Reams of published scientific papers show that birds and bats can be killed (sometimes in relatively large numbers) by colliding with the spinning blades. Clearly, where turbines are poorly placed or where rare or vulnerable species are affected, this is a problem. Images of dead birds of prey or rare vagrant birds under wind turbines are easily turned into emotive and sensational news stories, and are terrible PR for the wind industry.
At first glance, a new study published in Nature Ecology & Evolution appears to add to the evidence of widespread lethal effects. The authors, a team based at the Indian Institute of Science and led by Maria Thaker, make the attention-grabbing observation that the effects of wind turbines are “akin to adding an apex predator to natural communities”. Apex predators are animals right at the top of their food chains, like killer whales or tigers. Adding an “apex predator” surely means that these man-made metal mincing-machines kill off birds and bats in large numbers, right?
While it certainly is true that collision with turbines can cause direct mortality, what the new research actually shows is far more interesting and complex than this. The result of many years of data collection, the work shows that through the (direct or indirect) effects on birds of prey, wind turbines can have broader and more subtle effects on the wider ecosystem – including on some unexpected species.
Specifically, they looked at a lizard that lives only in the Western Ghats mountains of India, the superb fan-throated lizard (Sarada superba). They found that the number of lizards was considerably higher in areas with turbines installed compared to otherwise similar areas without turbines.
In areas with turbines, they also found fewer birds of prey such as buzzards and kites (the lizards’ main predators), and a lower frequency of attacks on lizards. Putting the two together, the authors propose that the presence of turbines is associated with lower predator activity, and thus higher prey numbers.
In some ways, it may indeed seem as if wind turbines act similarly to the introduction of an “apex predator” into the food chain: by reducing the number and activity of intermediate predators such as birds of prey, predation pressure on smaller animals may be reduced. However, it is of course important to stress that almost all biological predators are, in the end, limited by the availability of prey. By contrast, turbines are not limited in this way and will continue to be present regardless of whether their “prey” goes locally extinct.
Perhaps more important is the non-lethal effects on the wider ecosystem that is highlighted by Thaker and colleagues. By reducing predation or reducing the activity of predators, the physiology, behaviour and population density of prey populations can be changed in unpredictable and subtle ways.
What this work really highlights is that wind farms can have effects that are indirect or not immediately visible. This poses a huge challenge for impact assessments and survey work. Perhaps understandably, many assessments of wind turbines focus on vulnerable species, which tend to be the birds and bats most at risk of direct collision. Similarly, where carried out, post-construction monitoring often focuses on collision casualties. These are things that can be directly measured or counted, over clearly defined periods.
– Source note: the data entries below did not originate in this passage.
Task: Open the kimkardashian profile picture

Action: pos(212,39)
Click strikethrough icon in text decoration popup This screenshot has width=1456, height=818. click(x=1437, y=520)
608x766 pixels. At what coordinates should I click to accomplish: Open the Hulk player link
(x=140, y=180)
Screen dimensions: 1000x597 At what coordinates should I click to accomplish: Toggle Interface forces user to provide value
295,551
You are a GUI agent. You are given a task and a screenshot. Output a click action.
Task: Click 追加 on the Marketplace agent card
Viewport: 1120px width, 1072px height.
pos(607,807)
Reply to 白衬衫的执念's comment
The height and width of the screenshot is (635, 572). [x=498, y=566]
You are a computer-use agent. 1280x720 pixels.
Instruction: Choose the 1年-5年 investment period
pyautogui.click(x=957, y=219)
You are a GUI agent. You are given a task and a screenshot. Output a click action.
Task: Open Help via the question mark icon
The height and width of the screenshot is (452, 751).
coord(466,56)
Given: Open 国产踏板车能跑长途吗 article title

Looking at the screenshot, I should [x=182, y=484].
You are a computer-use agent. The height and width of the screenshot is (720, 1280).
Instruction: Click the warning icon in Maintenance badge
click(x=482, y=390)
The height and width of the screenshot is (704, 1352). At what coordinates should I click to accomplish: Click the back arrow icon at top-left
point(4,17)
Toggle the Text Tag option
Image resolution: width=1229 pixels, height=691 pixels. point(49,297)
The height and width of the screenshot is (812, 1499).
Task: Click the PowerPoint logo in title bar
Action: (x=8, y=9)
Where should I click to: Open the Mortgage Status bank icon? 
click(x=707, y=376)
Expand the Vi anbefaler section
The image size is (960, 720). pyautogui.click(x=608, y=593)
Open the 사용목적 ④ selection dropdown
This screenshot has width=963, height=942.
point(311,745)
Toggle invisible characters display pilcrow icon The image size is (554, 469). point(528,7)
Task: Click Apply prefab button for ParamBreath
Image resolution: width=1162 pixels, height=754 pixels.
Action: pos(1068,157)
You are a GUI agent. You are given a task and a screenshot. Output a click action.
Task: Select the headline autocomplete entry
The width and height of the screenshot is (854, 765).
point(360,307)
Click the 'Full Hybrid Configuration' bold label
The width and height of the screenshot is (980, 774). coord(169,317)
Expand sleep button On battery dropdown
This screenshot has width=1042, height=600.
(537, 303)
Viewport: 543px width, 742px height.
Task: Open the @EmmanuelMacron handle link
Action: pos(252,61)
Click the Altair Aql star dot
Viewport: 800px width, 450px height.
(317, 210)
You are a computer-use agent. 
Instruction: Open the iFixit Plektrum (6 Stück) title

By contrast, assessing the longer-term effects on indirectly impacted species such as lizards takes a lot more time and money. Unfortunately, this luxury is typically not available for commercial impact assessment studies. What is more, it is likely to be significantly harder to convince regulators that impact assessments should be broadened to consider wider ecosystems, particularly where these cannot be immediately seen or counted as dead animals.
At least in the UK, there is some evidence that consideration of such “synergistic” effects of developments is now increasingly expected in impact assessments. While this is encouraging, more work along the lines of study by Thaker and colleagues is needed to build up a better understanding of the extent and importance of similar effects in different areas. From a pragmatic perspective, it may well be that in the future impact assessments will move away from focusing on direct collision mortality and towards more targeted and in-depth assessments of “downstream” ecological impacts.